- Born: November 22, 1953 (age 72) Illinois
- Occupation: Writer
- Education: University of California, Los Angeles
- Genre: Drama
- Notable awards: BAFTA Best Drama Serial 1994 Takin' Over the Asylum Mental Health Media Award 1995 Takin' Over the Asylum Mental Health Media Award 2001 Donovan Quick

= Donna Franceschild =

American-born British television writer and dramatist

Donna Franceschild (born November 22, 1953, in Illinois) is a British-based television writer and dramatist, originally from the US. She has written various plays and television shows, but her best-known work is the BBC series Takin' Over the Asylum.

==Career==

She came to public attention as the writer of Takin' Over the Asylum, a six-part series about a hospital radio station in a psychiatric hospital. It was first broadcast in 1994 and starred Ken Stott and David Tennant. As well as the 1994 BAFTA for Best Drama Serial, the series won the 1995 Mental Health Media Award. Franceschild won a second MHM award in 2001 for the film Donovan Quick.
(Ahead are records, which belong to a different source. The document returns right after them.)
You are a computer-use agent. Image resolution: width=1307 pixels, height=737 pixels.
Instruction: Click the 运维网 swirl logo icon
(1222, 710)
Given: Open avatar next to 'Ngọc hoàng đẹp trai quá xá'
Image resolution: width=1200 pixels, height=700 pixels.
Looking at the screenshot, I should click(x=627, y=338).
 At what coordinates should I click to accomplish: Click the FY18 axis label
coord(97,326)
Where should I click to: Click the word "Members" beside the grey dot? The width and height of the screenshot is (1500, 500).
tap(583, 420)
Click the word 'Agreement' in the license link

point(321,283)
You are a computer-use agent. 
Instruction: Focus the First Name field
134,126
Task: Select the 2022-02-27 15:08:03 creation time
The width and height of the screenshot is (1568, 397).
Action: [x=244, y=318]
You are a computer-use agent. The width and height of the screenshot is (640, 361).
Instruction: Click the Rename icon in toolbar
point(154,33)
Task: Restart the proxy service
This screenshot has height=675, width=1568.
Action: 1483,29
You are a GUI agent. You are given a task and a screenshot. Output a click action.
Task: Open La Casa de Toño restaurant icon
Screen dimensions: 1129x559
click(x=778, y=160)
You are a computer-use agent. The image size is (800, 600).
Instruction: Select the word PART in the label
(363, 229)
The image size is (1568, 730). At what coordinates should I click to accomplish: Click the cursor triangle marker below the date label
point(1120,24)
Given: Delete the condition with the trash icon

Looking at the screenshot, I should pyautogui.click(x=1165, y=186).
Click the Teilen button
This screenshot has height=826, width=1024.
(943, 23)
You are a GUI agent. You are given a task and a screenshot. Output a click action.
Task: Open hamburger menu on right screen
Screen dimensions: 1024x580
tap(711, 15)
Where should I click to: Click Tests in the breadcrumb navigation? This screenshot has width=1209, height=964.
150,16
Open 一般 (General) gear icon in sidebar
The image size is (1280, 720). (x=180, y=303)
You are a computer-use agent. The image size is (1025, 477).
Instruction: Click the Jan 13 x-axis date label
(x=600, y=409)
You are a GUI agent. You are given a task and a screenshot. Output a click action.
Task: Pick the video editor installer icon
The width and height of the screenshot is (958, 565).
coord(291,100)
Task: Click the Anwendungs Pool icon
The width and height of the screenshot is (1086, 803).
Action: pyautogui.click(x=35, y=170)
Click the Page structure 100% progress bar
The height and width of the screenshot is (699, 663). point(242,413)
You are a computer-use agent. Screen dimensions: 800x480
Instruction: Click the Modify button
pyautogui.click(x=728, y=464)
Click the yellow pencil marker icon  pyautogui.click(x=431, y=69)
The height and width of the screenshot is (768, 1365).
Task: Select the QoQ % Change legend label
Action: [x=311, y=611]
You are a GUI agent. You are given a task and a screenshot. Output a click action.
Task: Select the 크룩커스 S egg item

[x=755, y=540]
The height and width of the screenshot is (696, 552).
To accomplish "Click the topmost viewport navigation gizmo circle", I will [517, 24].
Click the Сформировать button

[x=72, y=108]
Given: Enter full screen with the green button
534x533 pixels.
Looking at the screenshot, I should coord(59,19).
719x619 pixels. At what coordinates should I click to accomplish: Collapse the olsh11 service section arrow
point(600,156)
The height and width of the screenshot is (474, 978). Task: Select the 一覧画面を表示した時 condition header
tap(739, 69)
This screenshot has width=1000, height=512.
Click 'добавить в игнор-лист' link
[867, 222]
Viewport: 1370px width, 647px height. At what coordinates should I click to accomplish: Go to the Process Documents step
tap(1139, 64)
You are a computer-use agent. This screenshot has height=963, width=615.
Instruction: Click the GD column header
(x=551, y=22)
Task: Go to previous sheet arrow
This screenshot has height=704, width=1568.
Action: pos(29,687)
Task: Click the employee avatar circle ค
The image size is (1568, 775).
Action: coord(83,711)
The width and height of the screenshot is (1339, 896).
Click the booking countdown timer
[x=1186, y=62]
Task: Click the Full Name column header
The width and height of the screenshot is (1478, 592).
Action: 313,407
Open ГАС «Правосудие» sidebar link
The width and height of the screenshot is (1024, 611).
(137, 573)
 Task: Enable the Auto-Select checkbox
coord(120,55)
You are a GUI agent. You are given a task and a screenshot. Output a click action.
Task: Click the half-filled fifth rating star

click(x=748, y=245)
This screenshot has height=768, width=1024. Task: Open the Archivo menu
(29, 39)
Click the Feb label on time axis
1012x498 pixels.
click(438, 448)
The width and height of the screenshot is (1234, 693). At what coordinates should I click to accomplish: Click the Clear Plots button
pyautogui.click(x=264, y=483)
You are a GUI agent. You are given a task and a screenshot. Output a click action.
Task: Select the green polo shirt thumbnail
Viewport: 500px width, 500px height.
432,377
She wrote the four-part series A Mug's Game (1996) and adapted Robert McLiam Wilson's novel Eureka Street for the BBC (Northern Ireland), which was first broadcast in September 1999.

By the 2000s, political drama was seen as anachronistic. However, she "swam against the tide", as she describes, by writing and producing a three-part drama The Key, about three generations of working class women in Glasgow. She said "We live in cynical times and it's easy to become jaded by the machinations of power and politics. I wrote The Key to try and remind us that, though we are shaped by our history, sometimes the reverse is also true."

She has continuously supported the cause of raising awareness and understanding of mental health issues, and has served on the jury of the Mental Health Media awards since 1996. Her 2008 play, Lost in Plain Sight, charted one young man’s recovery from a suicide attempt. In 2010, Franceschild adapted Steinbeck's Of Mice and Men for radio, starring David Tennant and Liam Brennan. Among recent projects are two new plays for Radio Four and a commission to write a single television drama for Channel Four.

She is Creative Writing Fellow, Universities of Glasgow and Strathclyde.

==Credits==

===TV and film===
TV credits include: The Key, Eureka Street, A Mug's Game, Takin' Over the Asylum, And the Cow Jumped Over the Moon, Bobbin' and Weavin', The Necklace

Film credit: Donovan Quick

===Radio===
- Quartet, BBC Radio 4, 13 November 2008
- The Lottery Ticket, BBC Radio 4, 18 February 2009
- The Ca'd'oro Cafe, BBC Radio 4, 26 January 2010
- Of Mice and Men (dramatisation), BBC Radio 4, 7 March 2010
- Down and Out in Auchangaish, BBC Radio 4, 19 December 2011

===Theatre===
Theatre credits include: And the Cow Jumped Over the Moon (1990), The Sunshine Cafe (1989), Rebel! (1986), Songs for Stray Cats and Other Living Creatures (1985), Tap Dance on a Telephone Line (1981), Mutiny on the Ml, Diaries, The Soap Opera (1979), The Cleaning Lady.